Reputation Subsystem
- The reputation subsystem has four mechanisms: reward, penalty, tolerance, and alarm. If a threshold is defined in advance, an alarm can be triggered by a Solidity event.
- Fig. 7 shows the Impact of reward, penalty, and tolerance mechanisms. The bars correspond to a cumulative count of malicious behaviors.
- Legitimate access accumulates reputation, while malicious behaviors decrease credit value.
- We may make the following observations.
- Frequent malicious behavior corresponds to a decrease in credit value.
- Repeatedly malicious acts correspond to an exponential growth in the number of forbid blocks; the time in which a device is forbidden continues growing (log of historical malicious behaviors).
- Malicious behavior that occurs may be tolerated if a device has accumulated high credit value.
- This assumes accidental harmful behavior is normally caused by operational error.
- Legitimate access accumulation may increase credit value but stays constant after reaching an upper limit.

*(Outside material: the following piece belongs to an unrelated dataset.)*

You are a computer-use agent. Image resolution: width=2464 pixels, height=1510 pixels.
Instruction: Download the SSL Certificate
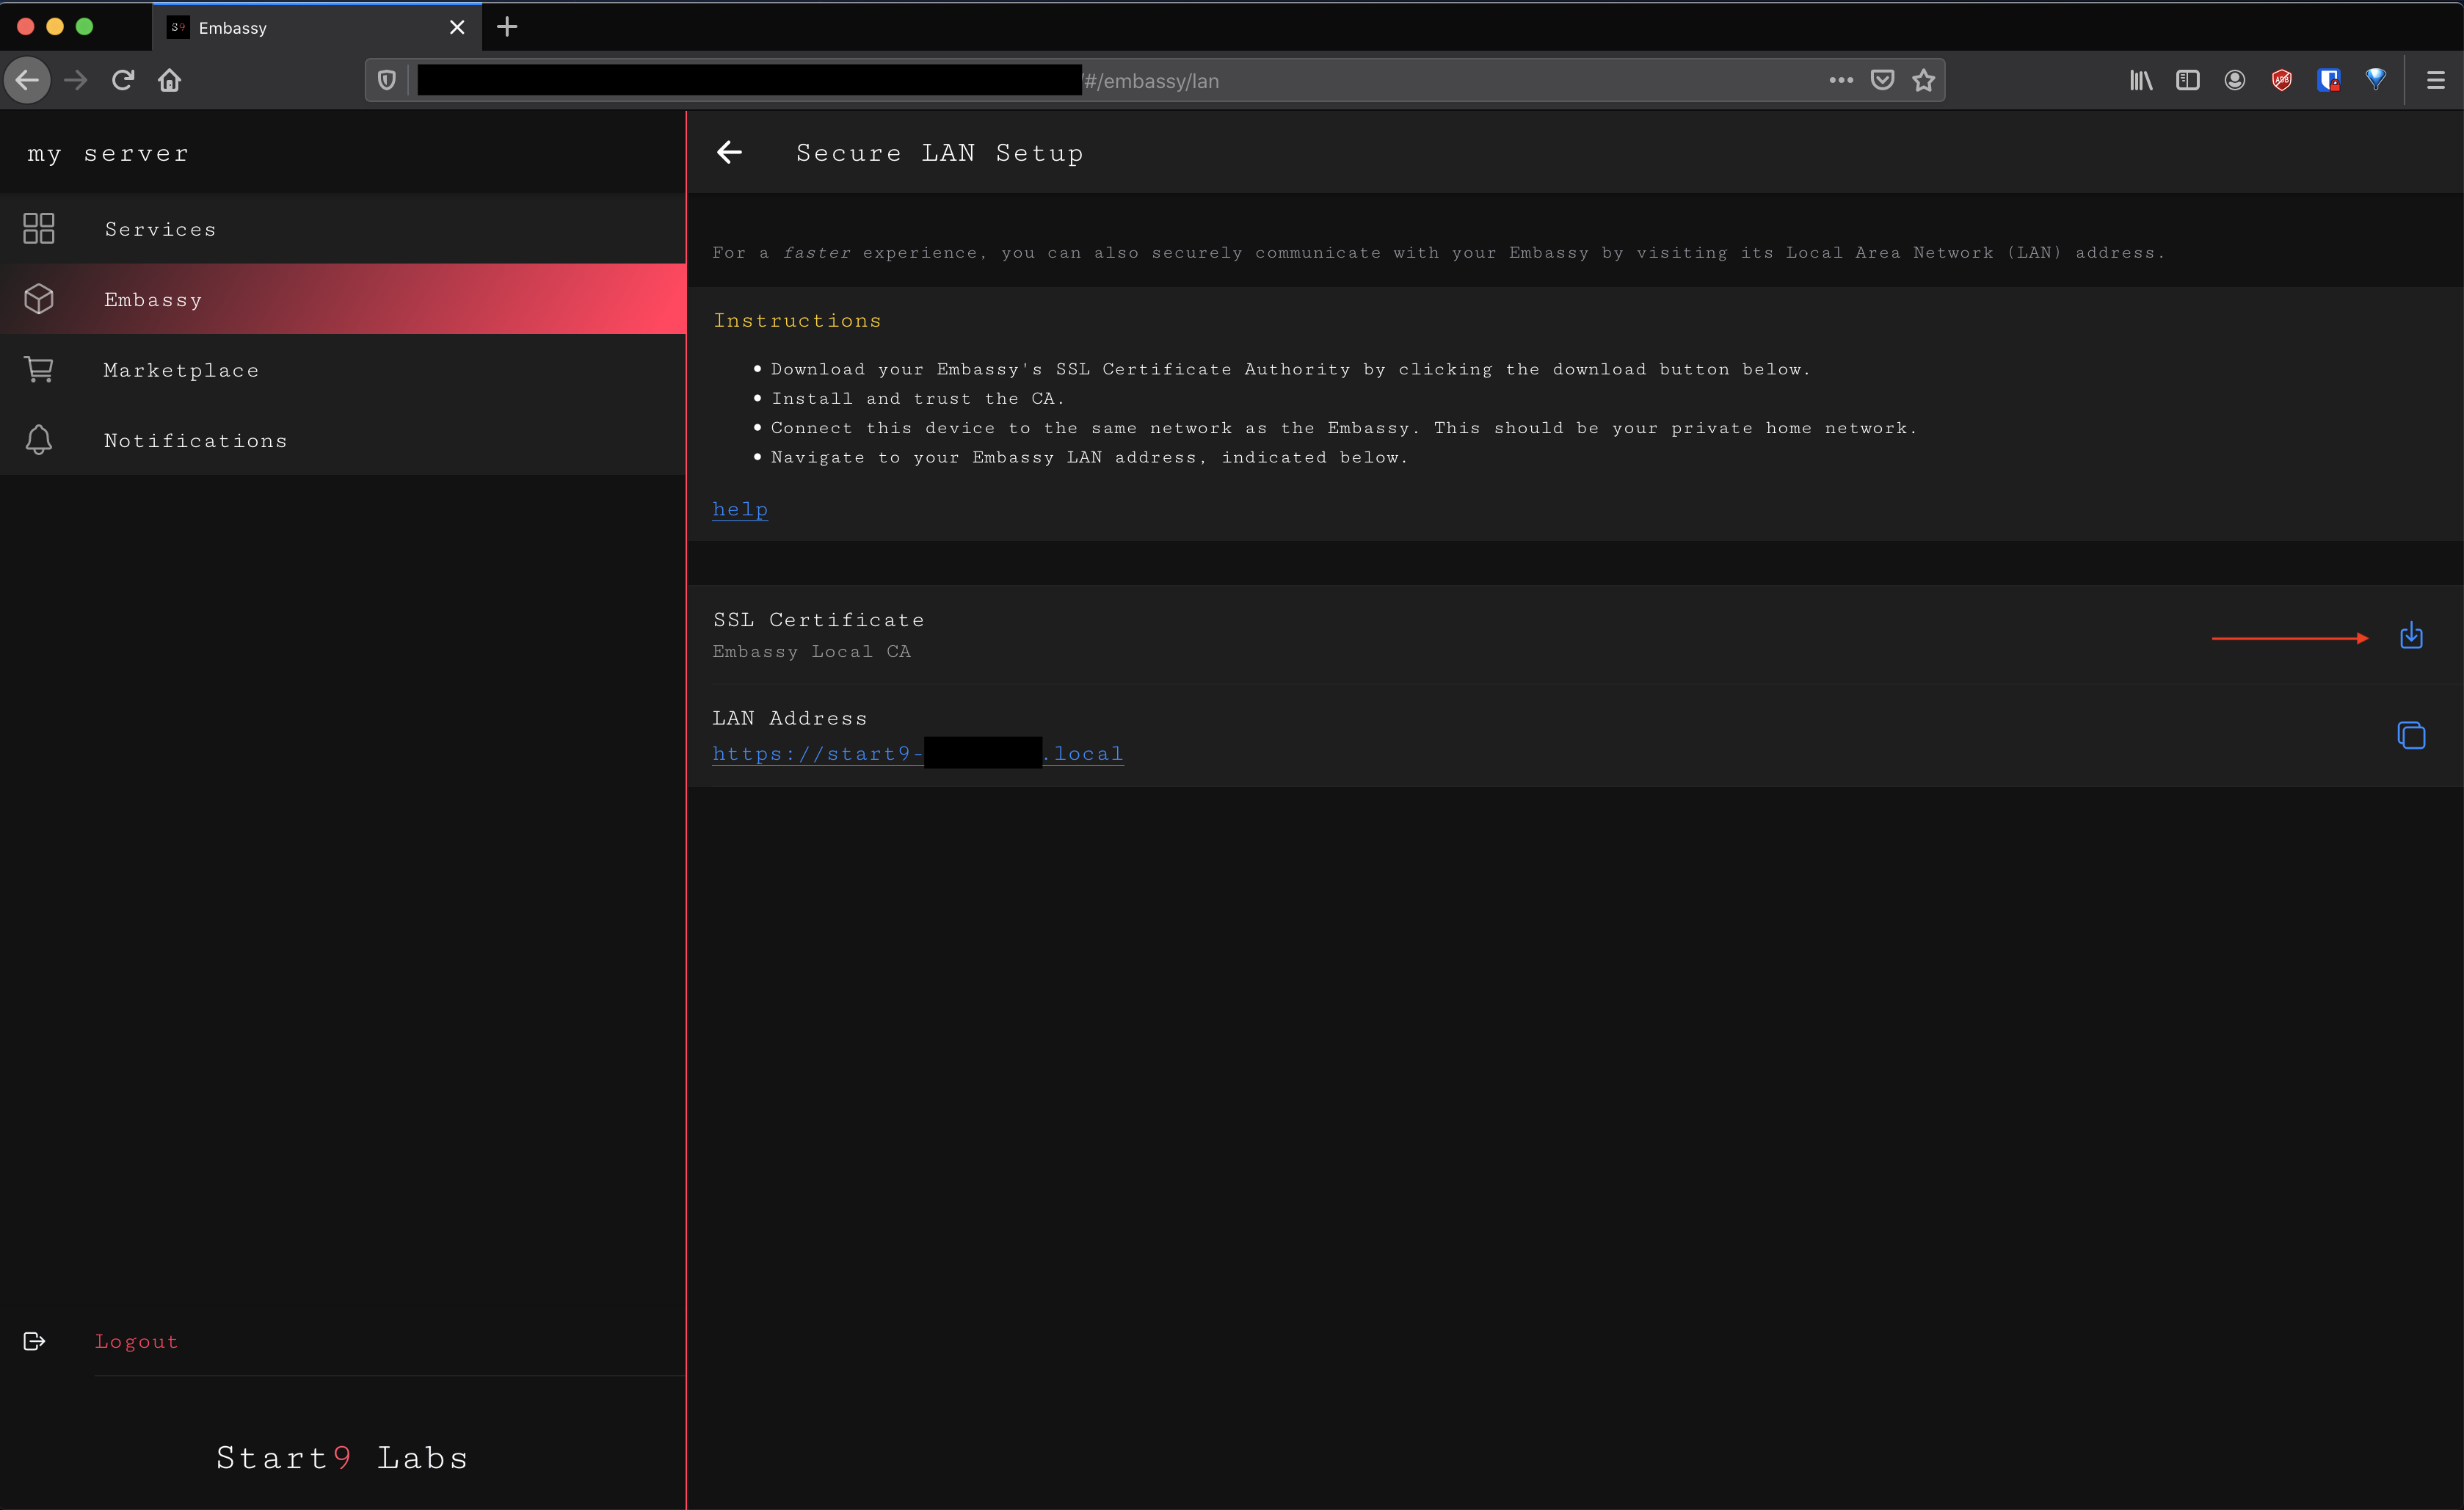pyautogui.click(x=2410, y=635)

- In conclusion, rewards and penalties can have a positive effect under two different situations.
- In situation 1, there are more requests to collect within a given duration (in block #) than the blockchain can manage. The Penalty mechanism may reduce the number of transactions generated by nodes with malicious behavior, resulting in more chances for well-behaved nodes.
- In situation 2, the blockchain can collect all requests generated within a given duration. This reduces transactions due to the penalty mechanism’s assistance in lowering the blockchain’s growth rate.
- In an experiment, the authors test the number of transactions (room) that can be saved for well-behaved nodes. The node sends access requests at fixed time intervals until there is an increase of 500 blocks. The initial credit value is set to 0, and the first 50 requests exhibit malicious behaviors that fail to pass important policy checks.
- Without using the reputation algorithm, the number of requests sent over 500 blocks is 169. All of these requests are collected successfully, regardless of their behavior types. While using the reputation algorithm, 168 requests were sent over the same period of 500 blocks; 130 were successfully collected (i.e. 38 were blocked). This shows an increase of 22.6%, and this rate increases further as malicious behavior increases.
Discussion & Key Takeaways
- This work provides a solution for improving access control in IoT systems and proposes an improved smart contract-based framework.
- The ABAC model implementation uses smart contracts and reduces the number of ACCs to minimize storage requirements.
- As shown in the experiments above, the execution times of functions such as attribute management are reduced and the growth rate of the blockchain’s volume is restricted.
- The reputation subsystem increases access security at the contract level and improves the probability of a successful collection of transactions from well-behaved nodes by curtailing malicious nodes’ access requirements.
- In the context of subject attribute management, this work dramatically reduces gas consumption. When compared to an ADAC, the amount of gas required for a transaction is reduced by 1,470,000 gas.
Applicability
- Storing data on the blockchain is expensive. One solution is to only store crucial data (e.g. attributes, policies) on-chain while storing the remaining data off-chain. Some researchers use cloud storage or distributed storage platforms such as IPFS and Swarm for off-chain storage. This may be implemented in the proposed system.
- Compared with traditional models, models based on smart contracts are still very new. Some examples include an automatic update of attributes, automatic discovery of attribute permission relationships, and improvement of smart contract implementation.